Author: Shelby Chesbro, MS6 | UMKC School of Medicine
Column Editor: Angela Myers, MD | Director, Division of Infectious Diseases | Associate Director, Infectious Diseases Fellowship Program | Associate Professor of Pediatrics, UMKC School of Medicine
A previously healthy 2-month-old female presented to the emergency department with a maculopapular rash that started approximately one day before and spread cephalocaudally. She had associated dry cough, rhinorrhea, poor oral intake and two days of fever up to 102.8° refractory to acetaminophen. The patient was tachycardic with a heart rate of 200 without response to fluid resuscitation. On physical examination she had bilateral non-exudative conjunctivitis.
Which of the following is the most appropriate next step?
A. Abdominal ultrasound
B. Obtain echocardiogram
C. MRI brain
D. Urine culture
The correct answer is B.
Further testing revealed dilated coronary arteries on echocardiogram with negative evaluation for bacterial and viral pathogens. These findings lead to the diagnosis of Kawasaki disease (KD) shock syndrome. The rash, conjunctivitis and fever are nonspecific and could represent several disease processes including measles, adenovirus, KD and others. However, KD should always be considered in any child ≤6 months of age with ≥5 days of fever, even if the physical stigmata of KD are absent.
KD is a self-limited vasculitis of the medium-sized arteries which can manifest in many different organ systems. The presentation is similar to a viral illness, which can make the diagnosis challenging. To diagnose classic (or complete) KD, the patient must have ≥5 days of fever (≥101°F) in addition to ≥4 of the following clinical criteria:
- Bilateral limbic-sparing, non-exudative conjunctival injection
- Erythema and cracking of lips, strawberry tongue, and/or erythema of oral and pharyngeal mucosa
- Generalized erythematous rash which may be morbilliform, maculopapular, scarlatiniform or erythema multiforme
- Erythema of the palms and soles or firm induration of the hands and feet
- Anterior cervical lymphadenopathy with at least one node >1.5cm, often unilateral
In patients with two to three clinical criteria, along with elevated inflammatory markers (C-reactive protein ≥3.0 mg/dL and/or erythrocyte sedimentation rate ≥40 mm/hr), a diagnosis of incomplete KD should be considered. Presence of three of the following should prompt diagnosis:
- Urine ≥10 WBC/HPF
- Elevated ALT levels
- WBC count ≥15,000/mm3
- Anemia for age
- Platelet count ≥450,000 after the 7th day of fever
- Albumin ≤3 g/dL
The presence of fever with coronary artery dilation (z score >2.5) is diagnostic of KD regardless of clinical and laboratory findings. Coronary artery aneurysm is a serious complication that occurs in up to 25% of untreated children, but only <5% of children treated within 10 days of fever onset. Infants <12 months old and patients with initial thrombocytopenia are at higher risk for aneurysms. Long-term sequela following coronary aneurysm includes myocardial and/or valvular dysfunction.

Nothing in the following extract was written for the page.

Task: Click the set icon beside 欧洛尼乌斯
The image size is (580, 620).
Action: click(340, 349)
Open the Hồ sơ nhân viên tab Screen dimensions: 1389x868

KD can present with shock during the acute phase, termed KD shock syndrome. An evaluation for sepsis is vital to rule out both bacterial and viral etiologies before the shock may be attributed to KD. This presentation is uncommon, but is associated with higher rates of cardiovascular complications and refractory disease.

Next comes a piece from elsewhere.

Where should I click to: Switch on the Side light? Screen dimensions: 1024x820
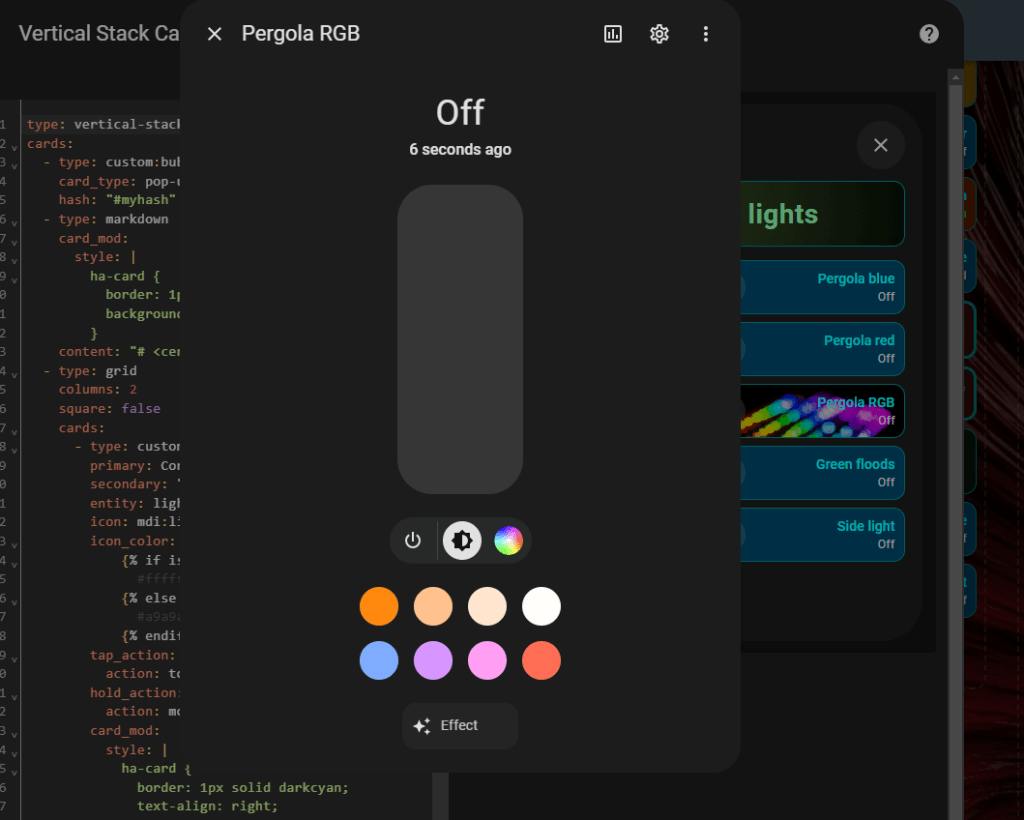822,534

Treatment during the acute phase is focused on decreasing the inflammation of the medium-sized arteries. The mainstay of therapy is moderate to high-dose aspirin and Intravenous Immune Globulin (IVIG). Aspirin is continued through follow-up and echocardiogram evaluation, which typically occurs over the subsequent six to eight weeks. Patients may continue to be febrile after initial IVIG treatment, which may require a second dose of IVIG or other therapies including infliximab or corticosteroids. The patient above required two doses of IVIG and one dose of infliximab, and her coronary artery dilation resolved on subsequent echocardiogram.

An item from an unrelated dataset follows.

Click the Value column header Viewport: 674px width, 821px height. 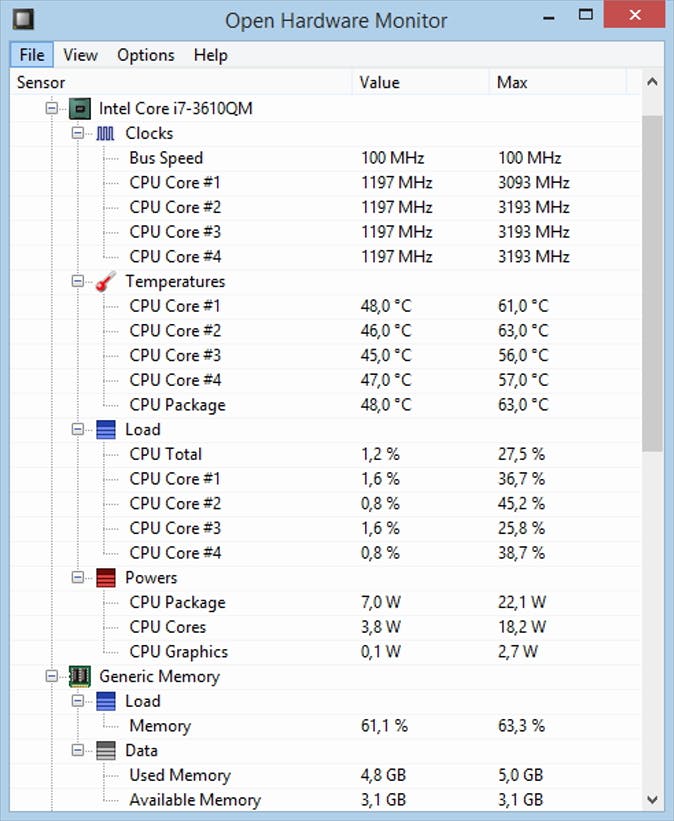click(x=420, y=82)
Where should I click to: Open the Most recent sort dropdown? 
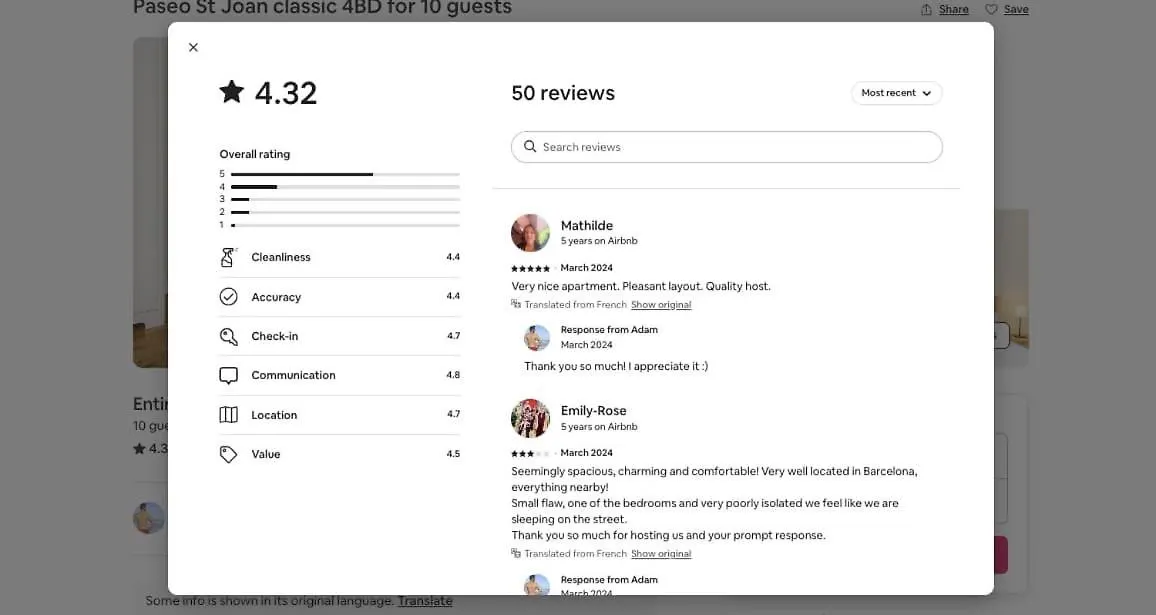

Although rare in patients with KD, the use of aspirin and development of febrile illnesses, particularly influenza, has been associated with Reye syndrome. Therefore, all family members >6 months of age should have an influenza vaccine and caution should be given to family members to seek prompt treatment if their child begins to develop influenza-like symptoms.